SyncAlicatManager is a plain context manager that owns the shared portal and the wrapped async AlicatManager. mgr.add(...) takes the same source shapes as the async side — port string, SyncDevice, Transport, or AlicatProtocolClient. Port canonicalisation and ref-counted port sharing are the manager's job, not the caller's.

record() and pipe() mirror their async counterparts; the yielded stream is a blocking iterator of per-tick Mapping[device_name, Sample] batches. Drift-free absolute-target scheduling works the same way as the async recorder — see logging.md.

Streaming

with Alicat.open("/dev/ttyUSB0") as dev:
    with dev.stream(rate_ms=50) as stream:
        for frame in stream:
            print(frame.get_float("Mass_Flow"))

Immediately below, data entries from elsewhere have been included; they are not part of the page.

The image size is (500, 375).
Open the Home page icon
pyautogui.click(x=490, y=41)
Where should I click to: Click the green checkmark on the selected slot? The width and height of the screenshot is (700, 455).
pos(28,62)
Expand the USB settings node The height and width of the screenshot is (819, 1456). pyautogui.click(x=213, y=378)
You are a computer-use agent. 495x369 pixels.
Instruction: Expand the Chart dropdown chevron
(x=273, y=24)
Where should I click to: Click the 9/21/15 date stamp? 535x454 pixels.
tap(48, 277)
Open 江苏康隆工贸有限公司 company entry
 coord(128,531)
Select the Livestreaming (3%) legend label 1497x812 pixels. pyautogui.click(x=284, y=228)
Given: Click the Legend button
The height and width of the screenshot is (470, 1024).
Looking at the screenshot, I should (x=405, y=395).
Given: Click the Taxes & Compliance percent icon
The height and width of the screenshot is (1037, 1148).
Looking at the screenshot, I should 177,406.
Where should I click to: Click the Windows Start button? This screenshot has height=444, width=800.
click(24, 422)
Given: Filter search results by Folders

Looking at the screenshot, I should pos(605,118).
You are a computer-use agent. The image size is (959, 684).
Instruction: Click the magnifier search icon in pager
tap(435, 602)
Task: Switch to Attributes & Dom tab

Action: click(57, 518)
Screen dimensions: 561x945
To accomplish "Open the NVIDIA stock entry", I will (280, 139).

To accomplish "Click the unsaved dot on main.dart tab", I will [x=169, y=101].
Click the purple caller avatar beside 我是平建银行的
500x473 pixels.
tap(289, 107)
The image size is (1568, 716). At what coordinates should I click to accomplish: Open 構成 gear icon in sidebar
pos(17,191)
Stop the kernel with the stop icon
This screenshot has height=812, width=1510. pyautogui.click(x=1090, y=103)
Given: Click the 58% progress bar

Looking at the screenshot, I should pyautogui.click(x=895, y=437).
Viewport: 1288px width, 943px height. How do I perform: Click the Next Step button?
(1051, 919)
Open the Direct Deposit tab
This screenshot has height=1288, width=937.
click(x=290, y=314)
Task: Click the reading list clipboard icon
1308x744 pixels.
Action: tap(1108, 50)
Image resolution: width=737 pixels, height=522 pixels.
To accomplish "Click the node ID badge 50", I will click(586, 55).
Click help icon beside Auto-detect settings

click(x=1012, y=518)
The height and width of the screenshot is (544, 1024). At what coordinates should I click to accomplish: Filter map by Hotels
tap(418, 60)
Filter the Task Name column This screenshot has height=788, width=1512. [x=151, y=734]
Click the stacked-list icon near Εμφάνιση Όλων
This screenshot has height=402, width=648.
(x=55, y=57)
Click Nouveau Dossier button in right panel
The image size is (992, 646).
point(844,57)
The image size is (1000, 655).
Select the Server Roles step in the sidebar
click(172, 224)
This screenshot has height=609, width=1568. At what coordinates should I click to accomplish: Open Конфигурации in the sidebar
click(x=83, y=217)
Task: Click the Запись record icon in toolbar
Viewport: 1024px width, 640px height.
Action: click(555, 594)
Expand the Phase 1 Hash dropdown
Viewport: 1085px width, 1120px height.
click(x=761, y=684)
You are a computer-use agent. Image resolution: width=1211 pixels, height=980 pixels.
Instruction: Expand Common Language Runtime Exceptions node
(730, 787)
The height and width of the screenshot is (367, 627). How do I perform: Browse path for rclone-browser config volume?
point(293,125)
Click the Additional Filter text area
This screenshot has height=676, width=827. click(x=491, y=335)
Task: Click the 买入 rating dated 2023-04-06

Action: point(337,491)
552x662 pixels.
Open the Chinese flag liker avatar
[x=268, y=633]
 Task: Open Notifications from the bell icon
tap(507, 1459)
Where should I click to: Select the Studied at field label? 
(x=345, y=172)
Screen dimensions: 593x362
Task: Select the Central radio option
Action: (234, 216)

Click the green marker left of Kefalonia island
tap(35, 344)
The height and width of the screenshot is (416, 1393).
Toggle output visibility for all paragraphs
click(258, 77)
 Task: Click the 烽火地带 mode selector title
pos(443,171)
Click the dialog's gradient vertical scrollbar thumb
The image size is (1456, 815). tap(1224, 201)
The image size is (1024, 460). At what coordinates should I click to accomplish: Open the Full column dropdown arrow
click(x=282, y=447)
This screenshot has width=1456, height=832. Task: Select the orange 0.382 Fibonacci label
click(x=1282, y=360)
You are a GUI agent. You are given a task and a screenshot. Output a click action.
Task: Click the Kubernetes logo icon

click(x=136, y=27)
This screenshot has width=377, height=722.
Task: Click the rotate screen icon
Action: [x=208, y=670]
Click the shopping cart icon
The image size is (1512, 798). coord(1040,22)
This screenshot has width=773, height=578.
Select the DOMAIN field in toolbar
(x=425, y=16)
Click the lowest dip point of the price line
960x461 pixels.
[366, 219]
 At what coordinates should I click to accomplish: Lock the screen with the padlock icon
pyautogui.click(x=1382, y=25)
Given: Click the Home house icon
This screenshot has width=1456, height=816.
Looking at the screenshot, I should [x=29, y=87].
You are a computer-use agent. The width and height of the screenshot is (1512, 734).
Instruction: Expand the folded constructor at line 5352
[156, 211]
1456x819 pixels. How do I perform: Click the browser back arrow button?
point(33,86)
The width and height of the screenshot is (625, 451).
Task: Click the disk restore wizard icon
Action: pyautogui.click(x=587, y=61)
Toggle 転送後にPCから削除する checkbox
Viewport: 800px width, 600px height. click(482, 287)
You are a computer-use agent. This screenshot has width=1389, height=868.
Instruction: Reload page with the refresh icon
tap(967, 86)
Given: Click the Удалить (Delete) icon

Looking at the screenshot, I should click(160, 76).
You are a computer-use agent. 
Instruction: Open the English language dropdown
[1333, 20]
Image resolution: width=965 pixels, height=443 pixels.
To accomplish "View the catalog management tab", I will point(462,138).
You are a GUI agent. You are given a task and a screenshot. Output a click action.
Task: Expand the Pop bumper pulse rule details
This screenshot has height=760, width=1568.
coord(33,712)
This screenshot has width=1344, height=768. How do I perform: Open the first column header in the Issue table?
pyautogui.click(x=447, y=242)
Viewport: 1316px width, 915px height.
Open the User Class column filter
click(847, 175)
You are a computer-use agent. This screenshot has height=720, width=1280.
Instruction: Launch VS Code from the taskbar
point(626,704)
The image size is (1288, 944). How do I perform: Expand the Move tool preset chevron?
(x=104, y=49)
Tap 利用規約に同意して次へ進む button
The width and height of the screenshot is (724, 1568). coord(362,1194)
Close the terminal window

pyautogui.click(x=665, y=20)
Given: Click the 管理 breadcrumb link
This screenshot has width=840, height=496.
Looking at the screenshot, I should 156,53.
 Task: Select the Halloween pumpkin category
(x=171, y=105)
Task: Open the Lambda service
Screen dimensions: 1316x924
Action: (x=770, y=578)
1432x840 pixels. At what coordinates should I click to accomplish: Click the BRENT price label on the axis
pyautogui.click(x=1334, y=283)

SyncDevice.stream(...) returns a SyncStreamingSession — both a sync CM and a sync iterator. Same semantics as the async variant (is_streaming latch, overflow policy, stop-stream on body exceptions); see streaming.md §Sync streaming for the subtle wrap_async_context_manager routing that makes it work on real hardware.

Discovery

from alicatlib.sync import find_devices, list_serial_ports

print(list_serial_ports())
for result in find_devices(unit_ids=("A", "B"), timeout=0.2):
    if result.ok:
        print(result.info.model, result.port, result.baudrate)

find_devices runs the same cross-product sweep as the async side and returns DiscoveryResult objects — one per (port, unit_id, baudrate) combination tried. Individual failures never raise; filter on result.ok. See troubleshooting.md §Discovering devices on a bus.

Using a shared portal

The throwaway-portal default is right for one-off scripts. For code that holds both a manager and standalone sinks, share a portal so they run on the same event loop:

from alicatlib.sync import SyncAlicatManager, SyncPortal, SyncSqliteSink, pipe, record

with SyncPortal() as portal:
    with SyncAlicatManager(portal=portal) as mgr:
        mgr.add("fuel", "/dev/ttyUSB0")
        with (
            record(mgr, rate_hz=10, duration=60, portal=portal) as stream,
            SyncSqliteSink("run.db", portal=portal) as sink,
        ):
            pipe(stream, sink, portal=portal)

Mixing portals works but costs an extra event-loop hop per method call. Share when performance matters; don't bother for one-off runs.